Two of the world’s most trusted painkillers, ibuprofen and paracetamol, may be quietly helping bacteria outsmart antibiotics.
In a first-of-its-kind experimental study, researchers at the University of South Australia showed that the two drugs, widely used in aged care, significantly increase genetic mutations in Escherichia coli, boosting its resistance to ciprofloxacin and other antibiotics. The findings, published August 25 in npj Antimicrobials and Resistance, suggest that common over-the-counter medications could be complicating one of modern medicine’s most urgent threats: antimicrobial resistance.

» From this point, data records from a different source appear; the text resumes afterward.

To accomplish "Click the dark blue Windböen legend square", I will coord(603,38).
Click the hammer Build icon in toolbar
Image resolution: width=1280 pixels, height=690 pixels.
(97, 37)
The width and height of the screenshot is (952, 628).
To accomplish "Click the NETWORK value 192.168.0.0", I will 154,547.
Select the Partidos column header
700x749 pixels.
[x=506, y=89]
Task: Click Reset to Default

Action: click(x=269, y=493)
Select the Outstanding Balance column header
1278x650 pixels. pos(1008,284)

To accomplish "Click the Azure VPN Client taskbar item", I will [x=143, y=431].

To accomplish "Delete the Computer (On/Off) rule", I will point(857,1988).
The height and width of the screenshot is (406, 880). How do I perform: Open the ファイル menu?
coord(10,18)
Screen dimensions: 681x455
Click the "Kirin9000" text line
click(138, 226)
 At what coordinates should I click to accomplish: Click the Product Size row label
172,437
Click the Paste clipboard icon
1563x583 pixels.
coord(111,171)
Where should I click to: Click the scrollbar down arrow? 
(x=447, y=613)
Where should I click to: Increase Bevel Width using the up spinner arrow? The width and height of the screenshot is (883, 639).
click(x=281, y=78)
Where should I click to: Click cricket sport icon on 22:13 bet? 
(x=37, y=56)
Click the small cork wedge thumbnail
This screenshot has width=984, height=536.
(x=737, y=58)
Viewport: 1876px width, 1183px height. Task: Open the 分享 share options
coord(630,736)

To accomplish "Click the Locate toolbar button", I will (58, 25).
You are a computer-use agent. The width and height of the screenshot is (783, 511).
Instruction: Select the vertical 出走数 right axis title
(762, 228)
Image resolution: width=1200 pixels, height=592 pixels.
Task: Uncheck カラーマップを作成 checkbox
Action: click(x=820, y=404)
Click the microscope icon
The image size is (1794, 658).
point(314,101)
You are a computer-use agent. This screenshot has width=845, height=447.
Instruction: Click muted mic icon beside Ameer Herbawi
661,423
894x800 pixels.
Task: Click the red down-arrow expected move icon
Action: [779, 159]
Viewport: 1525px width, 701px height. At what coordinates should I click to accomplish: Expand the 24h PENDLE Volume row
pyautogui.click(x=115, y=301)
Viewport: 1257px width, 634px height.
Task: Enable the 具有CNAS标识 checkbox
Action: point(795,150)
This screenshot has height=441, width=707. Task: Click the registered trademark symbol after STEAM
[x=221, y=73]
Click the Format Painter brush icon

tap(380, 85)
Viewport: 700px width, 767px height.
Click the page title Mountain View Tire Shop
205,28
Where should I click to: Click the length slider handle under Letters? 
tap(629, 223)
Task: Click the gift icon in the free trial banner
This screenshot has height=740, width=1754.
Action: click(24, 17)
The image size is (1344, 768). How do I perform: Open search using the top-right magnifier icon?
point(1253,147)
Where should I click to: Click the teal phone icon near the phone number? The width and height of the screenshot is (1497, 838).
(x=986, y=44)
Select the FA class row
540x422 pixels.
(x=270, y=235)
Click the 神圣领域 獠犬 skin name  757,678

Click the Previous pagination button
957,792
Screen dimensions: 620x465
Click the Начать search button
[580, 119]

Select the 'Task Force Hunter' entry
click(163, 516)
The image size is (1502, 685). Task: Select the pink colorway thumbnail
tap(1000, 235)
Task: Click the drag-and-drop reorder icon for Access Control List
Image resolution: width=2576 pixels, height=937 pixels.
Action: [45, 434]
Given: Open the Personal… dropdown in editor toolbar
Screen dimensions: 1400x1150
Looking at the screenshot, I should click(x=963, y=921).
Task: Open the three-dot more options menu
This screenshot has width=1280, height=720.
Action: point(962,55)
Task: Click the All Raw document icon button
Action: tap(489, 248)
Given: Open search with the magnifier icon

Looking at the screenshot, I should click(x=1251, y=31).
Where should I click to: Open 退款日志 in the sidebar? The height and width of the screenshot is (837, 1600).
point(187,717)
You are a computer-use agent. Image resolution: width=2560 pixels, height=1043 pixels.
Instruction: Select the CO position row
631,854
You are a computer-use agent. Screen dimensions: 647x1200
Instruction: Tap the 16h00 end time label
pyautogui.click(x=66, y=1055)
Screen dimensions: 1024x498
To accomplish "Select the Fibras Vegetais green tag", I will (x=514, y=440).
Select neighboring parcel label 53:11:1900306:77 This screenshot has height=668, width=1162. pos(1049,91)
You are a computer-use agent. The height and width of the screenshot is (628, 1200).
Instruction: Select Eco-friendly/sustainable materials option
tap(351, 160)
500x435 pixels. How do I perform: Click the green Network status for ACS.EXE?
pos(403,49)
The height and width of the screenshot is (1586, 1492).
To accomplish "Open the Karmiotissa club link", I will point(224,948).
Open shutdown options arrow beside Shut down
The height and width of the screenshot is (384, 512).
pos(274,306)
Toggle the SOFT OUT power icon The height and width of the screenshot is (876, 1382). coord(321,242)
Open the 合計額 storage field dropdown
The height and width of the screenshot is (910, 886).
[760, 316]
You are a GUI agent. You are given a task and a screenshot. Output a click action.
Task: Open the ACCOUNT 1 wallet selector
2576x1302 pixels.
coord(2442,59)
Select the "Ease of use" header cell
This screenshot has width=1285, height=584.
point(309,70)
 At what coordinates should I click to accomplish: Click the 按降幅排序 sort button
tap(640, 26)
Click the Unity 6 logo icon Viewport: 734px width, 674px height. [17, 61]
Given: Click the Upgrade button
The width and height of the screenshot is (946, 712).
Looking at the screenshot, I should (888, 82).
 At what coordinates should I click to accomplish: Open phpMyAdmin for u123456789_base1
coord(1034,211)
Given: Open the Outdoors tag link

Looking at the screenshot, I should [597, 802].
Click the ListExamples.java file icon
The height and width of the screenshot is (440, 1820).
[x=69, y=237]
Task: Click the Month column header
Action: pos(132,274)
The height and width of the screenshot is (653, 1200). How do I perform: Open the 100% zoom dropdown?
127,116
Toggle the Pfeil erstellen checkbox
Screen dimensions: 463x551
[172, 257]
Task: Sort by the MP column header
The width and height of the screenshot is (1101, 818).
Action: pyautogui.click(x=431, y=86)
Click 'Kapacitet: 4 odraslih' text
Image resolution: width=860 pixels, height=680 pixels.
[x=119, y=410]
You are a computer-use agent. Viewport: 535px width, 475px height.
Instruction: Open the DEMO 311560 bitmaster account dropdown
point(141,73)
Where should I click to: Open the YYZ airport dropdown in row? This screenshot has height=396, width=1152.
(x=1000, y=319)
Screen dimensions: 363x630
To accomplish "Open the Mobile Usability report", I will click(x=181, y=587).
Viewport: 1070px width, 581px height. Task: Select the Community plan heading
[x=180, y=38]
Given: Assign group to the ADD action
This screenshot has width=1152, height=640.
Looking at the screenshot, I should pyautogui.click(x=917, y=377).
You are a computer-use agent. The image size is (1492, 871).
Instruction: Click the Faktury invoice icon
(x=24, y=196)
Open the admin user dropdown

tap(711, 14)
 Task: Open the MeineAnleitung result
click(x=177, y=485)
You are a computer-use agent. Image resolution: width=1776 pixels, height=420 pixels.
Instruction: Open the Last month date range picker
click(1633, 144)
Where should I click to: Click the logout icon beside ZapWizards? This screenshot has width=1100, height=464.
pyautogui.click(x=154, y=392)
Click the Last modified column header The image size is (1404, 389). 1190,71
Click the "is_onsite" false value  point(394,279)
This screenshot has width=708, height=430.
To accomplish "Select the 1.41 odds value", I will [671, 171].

When Non-Antibiotics Act Like Antibiotics
Antibiotic resistance has long been linked to overuse of antibiotics, but this study reveals that non-antibiotic medications (NAMs) may also play a hidden role. Researchers tested nine commonly used drugs at gut-relevant concentrations, including ibuprofen, paracetamol, diclofenac, atorvastatin, and metformin, alongside ciprofloxacin. The experiments focused on E. coli strains isolated from both lab and aged care settings. While most drugs had little effect, ibuprofen and paracetamol markedly increased bacterial survival and mutation rates, accelerating the development of resistance.
“Antibiotic resistance isn’t just about antibiotics anymore,” said Associate Professor Rietie Venter of UniSA. “We need to carefully consider the risks of using multiple medications, particularly in aged care.”
The Efflux Pump Effect
Genomic analysis revealed that ibuprofen and paracetamol activated the bacterial AcrAB-TolC efflux pump, a defense system that expels antibiotics from the cell. Mutations in regulatory genes such as MarR and AcrR were found to drive this overexpression. This mechanism not only helped bacteria survive ciprofloxacin but also made them less susceptible to multiple drug classes, including β-lactams and tetracyclines. In some cases, resistance levels increased more than 30-fold.
Risks in Aged Care Settings
The findings are particularly concerning for residential aged care facilities, where polypharmacy is common and antibiotics are frequently prescribed to treat urinary tract and respiratory infections. The study showed that combining two NAMs, such as ibuprofen and paracetamol, produced even more resistant strains than either drug alone. As older adults often take several medications daily, these interactions may inadvertently create reservoirs of resistant bacteria in vulnerable populations.
Key Findings
- Sample: E. coli BW25113 (lab strain) and E. coli 6146 (clinical isolate from aged care resident)
- Location: University of South Australia, Adelaide
- Medications tested: Nine NAMs, including ibuprofen, paracetamol, diclofenac, atorvastatin, furosemide, metformin
- Effect: Ibuprofen and paracetamol increased mutation frequency and ciprofloxacin resistance up to 32-fold
- Mechanism: Mutations in MarR, AcrR, and GyrA, leading to overexpression of AcrAB-TolC efflux pumps
- Polypharmacy risk: Two NAMs combined with ciprofloxacin produced even higher resistance
Implications for Drug Safety
While the study does not suggest abandoning these painkillers, it highlights the need for caution in prescribing practices, especially in settings where antibiotics and multiple medications are used together. The World Health Organization warns that antimicrobial resistance already causes over a million deaths annually. These new findings indicate that the fight against superbugs must also consider the silent influence of non-antibiotic drugs on microbial evolution.
Takeaway
Common painkillers like ibuprofen and paracetamol can accelerate the development of antibiotic resistance in E. coli when combined with antibiotics. The study highlights the overlooked role of non-antibiotic medications in antimicrobial resistance and raises urgent questions about polypharmacy, particularly in aged care environments.